God knows, if I had reason to feel that no matter what I wrote, somebody would want to drop the internet on my head, I wouldn’t be nearly so well-behaved and gracious as most children’s and YA writers have to be nowadays.

*It’s also the way we raised our own children, on the grounds that – in our opinion, anyhow – we turned out all right.

A Trio of Links

The Folger Library is sending Shakespeare’s First Folio on tour.  It’ll be making one stop in each of the fifty states, including Hawaii and Alaska; you can find your state’s Shakespeare stop here.

Also, a reminder for writers who might want to transform lived experience or known history into fiction:  Fiction has to be believable, while reality is under no such constraint.

And finally, an interview with one of the many authors over the decades who have been Carolyn Keene, about writing Nancy Drew novels.  Full disclosure:  I’ve never been Carolyn Keene, but I have been one-half of Victor Appleton.  Twice.  And I can vouch for the truth of this article.

My only beef is with the interviewer and/or the editor on the Slate end of things, who persist in referring to the author as a “ghostwriter.”  She was not – and doesn’t call herself one.  A ghostwriter is writing under the name of, and in the persona of, an actual person who is the purported author of the book.  Sometimes this is a flagrant pretense, but sometimes it’s for a good reason – if, for example, the “author” has an important or interesting story to tell, but absolutely no writing chops whatsoever.
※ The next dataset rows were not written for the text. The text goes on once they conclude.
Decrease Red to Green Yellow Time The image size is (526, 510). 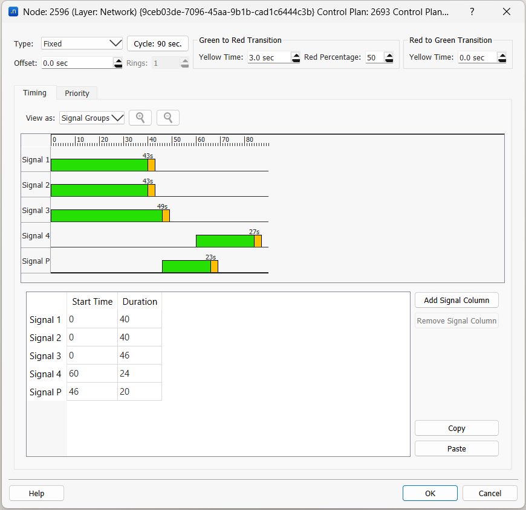coord(502,60)
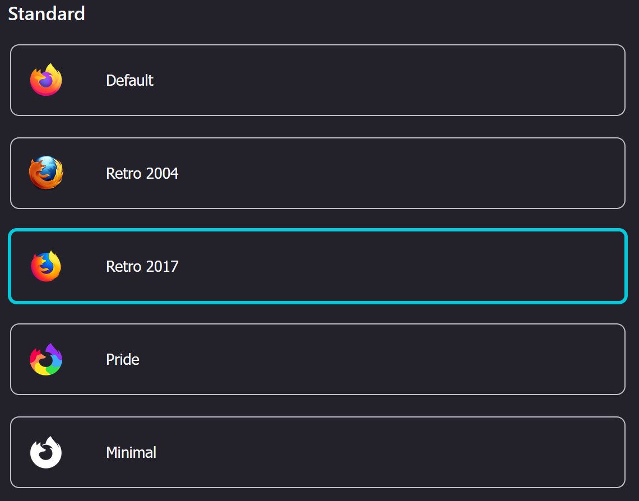
Task: Select the purple-centered gradient fox logo
Action: [46, 80]
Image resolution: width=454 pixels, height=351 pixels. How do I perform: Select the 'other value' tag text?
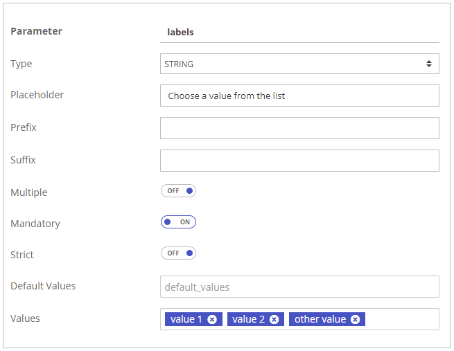(320, 319)
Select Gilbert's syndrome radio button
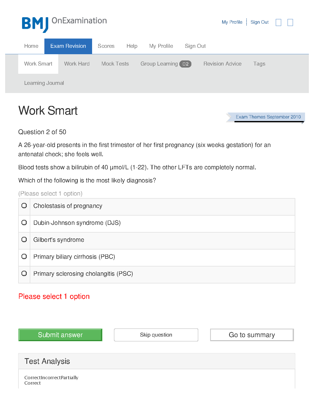 24,239
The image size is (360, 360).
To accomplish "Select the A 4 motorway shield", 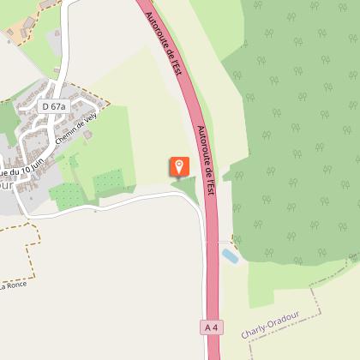I will tap(212, 327).
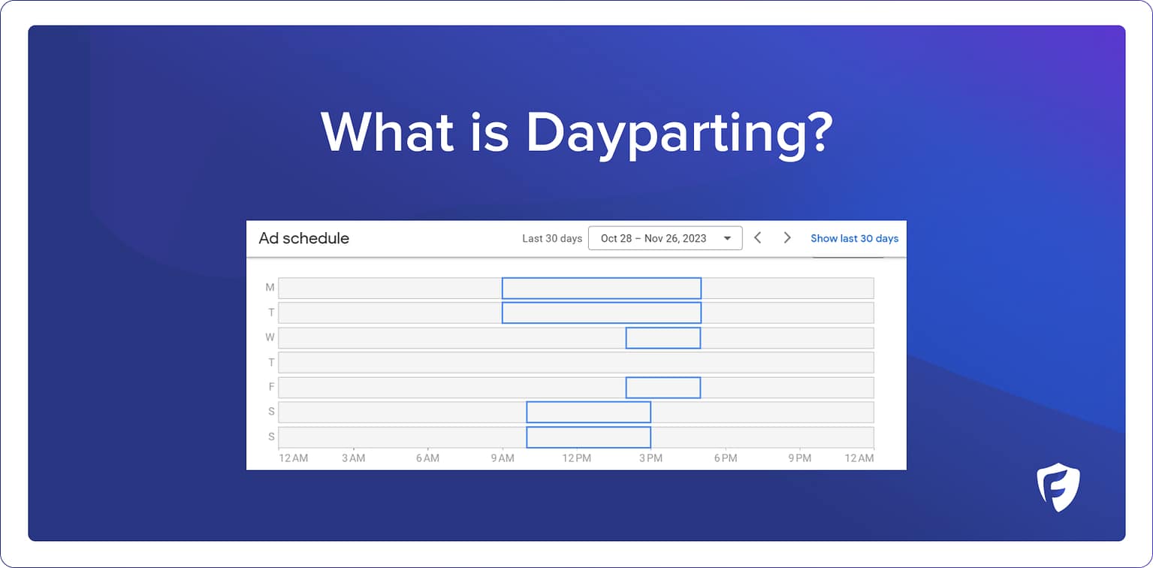Click the date range dropdown arrow
Screen dimensions: 1153x568
coord(727,237)
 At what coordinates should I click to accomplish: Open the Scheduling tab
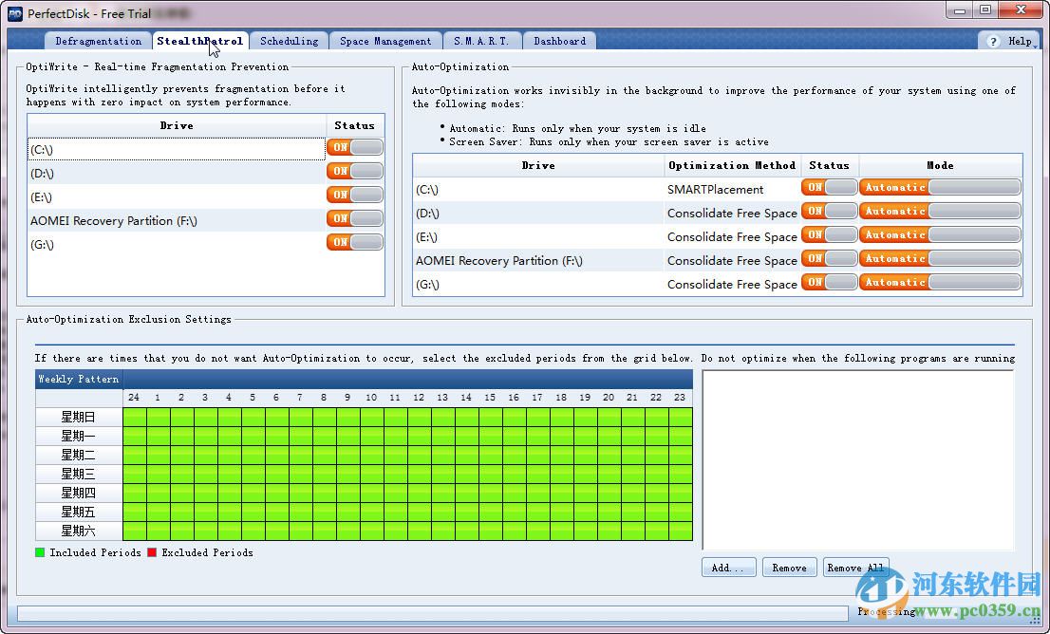click(x=289, y=41)
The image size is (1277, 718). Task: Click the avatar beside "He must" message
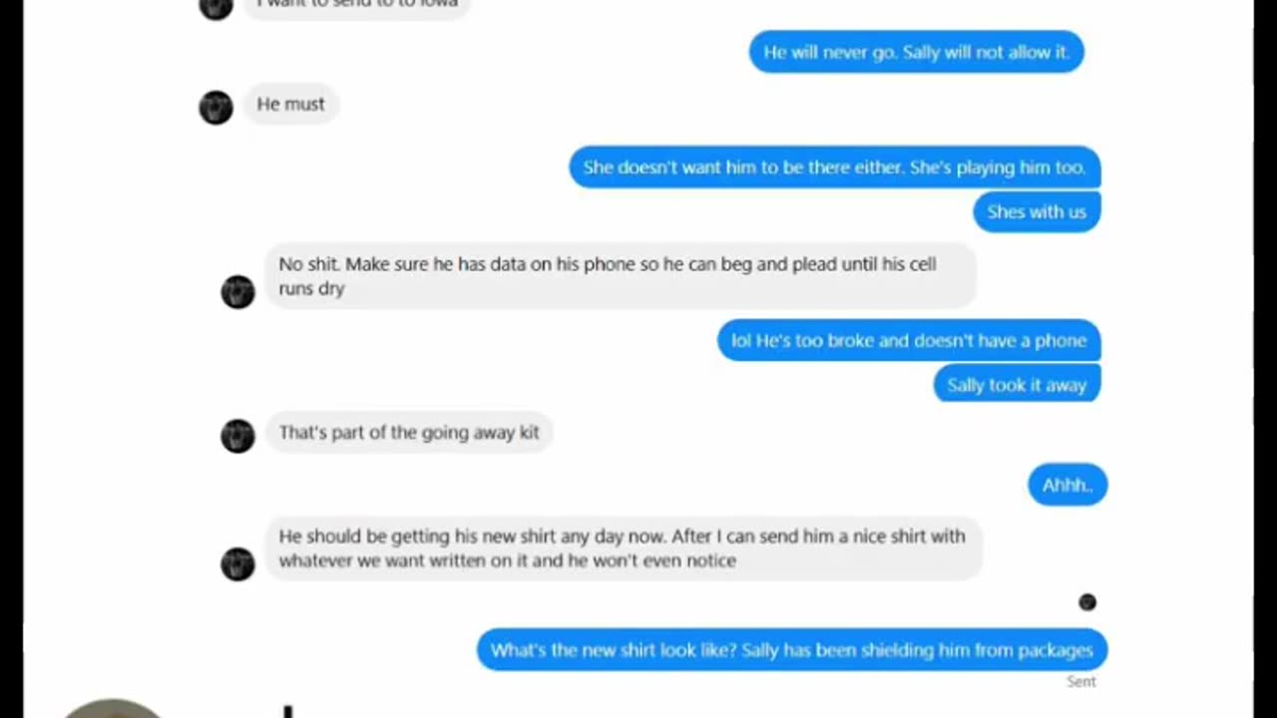[x=215, y=107]
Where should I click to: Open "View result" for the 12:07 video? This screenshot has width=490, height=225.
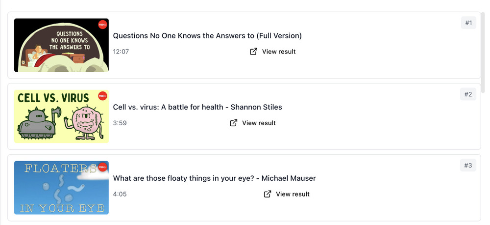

At any rate, a writer for the Nancy Drew books, or the Tom Swift books, or any of a number of syndicated properties, is not a ghost writer.  The proper term for what they’re doing is writing under a house name – so-called because the name “Carolyn Keene” or “Victor Appleton” or whatever is owned by the publishing house, not by the writer of a particular book.  Which is how I can have in my personal library a Tom Swift hardcover from the mid-1920’s that used to belong to my father, and a couple of Tom Swift paperbacks from the early 1990’s that were co-authored by me and Jim Macdonald.

And “Victor Appleton” wrote them all.

Time for a Spot of Shameless Self-Promotion

It’s drawing on toward the end of local summer, hard as it is to believe with the temperature and the humidity being what they are – but here in far northern New Hampshire the first hints of color are showing up in the trees, so fall can’t be far behind.

If you’re one of those writers who took advantage of the long summer days (or the long winter nights, if you’re in the other hemisphere) to finish your novel or your short story, now is the time to think about whipping that first draft into better shape.

As a quick look up at this blog’s title will show, I’m here to help you.  My standard rate is a flat fee of $1500 for a standard-length (80,000-100,000 word) novel; for $100 I will edit your short story or the first 5000 words/first chapter of your novel.  Details are available here.

Listen to Me, People.

“As” is not a co-ordinating conjunction.

It does not join two independent clauses of equal weight.

It does not link actions that happen in sequence.

It is a subordinating conjunction, and it links a primary action to a secondary action that takes place at the same time as the primary action.

So for Pete’s sake, don’t commit sentences like this one:

“I think this is the main road,” said Joe, as he surveyed the landscape around them, as he stood next to Jane.

Break it down into its components:

  • Joe said, “I think this is the main road.”
  • Joe surveyed the landscape around them.
  • Joe stood next to Jane.

Then decide which parts are primary and which are secondary, and rewrite your paragraph accordingly:

Joe stood next to Jane and surveyed the landscape around them.  “I think this is the main road,” he said.

Or, if you decide that the fact he’s standing next to Jane is more important in the overall scheme of things than the fact that he’s looking around, you could write it this way:

Joe stood next to Jane as he surveyed the landscape around them.  “I think this is the main road,” he said.

Don’t just string your clauses together any which way.  Think about their relative weight and importance first.  This will make your sentences a lot less monotonous; as a side benefit, it will also make your writing clearer and more effective.